▸ Text
····················
Realistically, if you put the edge of the working envelope of a Sherline lathe at about 1-1/4", the diameter that will easily allow the cross slide to pass under, then you have to decide if the majority of your work will fall over or under that size before ruling the Sherline out. I say this because within its working envelope there is little that the Sherline cannot do that a larger lathe can, at lower cost and with great precision. My bigger lathe is still not big by the standards of this forum but it is a mid-size lathe made in Austria and made to what they billed as tool room standards. It is a very good machine but for small parts it is nowhere near as simple or accurate to use as the Sherline. Add to that the cost between a fully tooled Sherline lathe and a fully tooled mid-sized lathe and you begin to realize that for a hobby guy who isn't turning out a lot of parts a mini-lathe may not be a bad choice. 

So, it comes down to how large a part Tony will need to make, budget, space and interests. It makes sense to me to start small and see if you like cutting metal. If you do like it and you find that you need a larger lathe then you will have learned enough by then to make a good choice. If not, then see your Psychiatrist.


----------



## TOOLMASTER (May 14, 2016)

i have always had big lathes at work. what i miss the most is the bore size...i am limited to 7/8 at home. ;-(


----------



## MSD0 (May 14, 2016)
····················
▸ Dataset excerpt
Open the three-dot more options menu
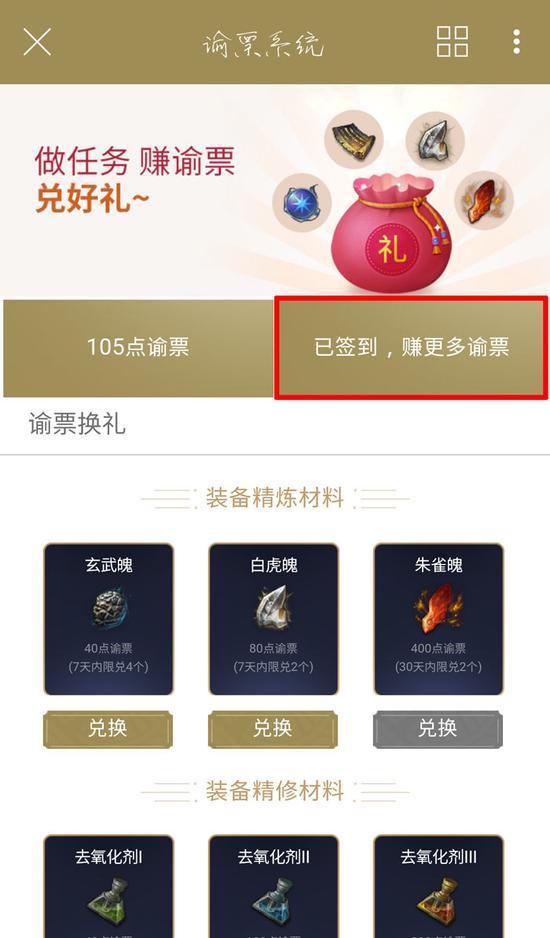 point(516,42)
····················
▸ Parts of the exercise
1: According to the lathe thread, what does the choice come down to? List every factor it names.
2: Copy the lathe thread from "## TOOLMASTER (May" to "MSD0 (May 14, 2016)".
3: Write the next part of the lathe thread, picking up after its last line.
The lines are separate material and have nothing to do with the lathe thread.

▸ Responses in order
1:
- How large a part Tony will need to make
- Budget
- Space
- Interests

2:
## TOOLMASTER (May 14, 2016)

i have always had big lathes at work. what i miss the most is the bore size...i am limited to 7/8 at home. ;-(


----------



## MSD0 (May 14, 2016)

3:
I haven't used a Sherline or Taig, but used to have a Emco Unimat at work. Great for turning small parts, but I think you would feel really limited if it was your only lathe. The 7x16 size mini lathes can handle larger parts, but still aren't that rigid. I would go for something like that PM 10x22 mentioned above.


----------



## silence dogood (May 14, 2016)

Tony, You will get advise on getting a large maybe 12" lathe.  I drive a Mazda B4000 pickup. the largest load that ever was in it was a Sheldon 10" lathe.  Why do I need a Peterbuilt semi?   I think that you got the right idea of getting size of lathe to fit your needs.  There is also another reason which is even more important. If this is your first lathe, then start small.  You need to learn how to use this tool and learn how to use it "safely".  If you decide that you want to go bigger, you can always sell what you got.  The other thing is tooling.  You will have to add that to the price of the lathe.  LMS has nice lathes and you can get a tooling package which will save you money.  you can also check out Taig, Sherline, and Grizzly.  All of these companies have tooling available.


----------



## mikey (May 14, 2016)

TOOLMASTER said:


> i have always had big lathes at work. what i miss the most is the bore size...i am limited to 7/8 at home. ;-(



Ain't it the truth? I can pass 1-3/8" and that isn't enough sometimes.


----------



## brav65 (May 14, 2016)

TOOLMASTER said:


> where are the Precision Matthews made?



Most of their machines are made in China, if the model number ends in a T then it is made in Taiwan.  The 10x22/30 mentioned above is made is China.  Matt typically specs his machines with higher quality bearings, and cast iron.  He also includes many small features that many other importers do not.


----------



## MSD0 (May 14, 2016)

brav65 said:


> Most of their machines are made in China, if the model number ends in a T then it is made in Taiwan.  The 10x22/30 mentioned above is made is China.  Matt typically specs his machines with higher quality bearings, and cast iron.  He also includes many small features that many other importers do not.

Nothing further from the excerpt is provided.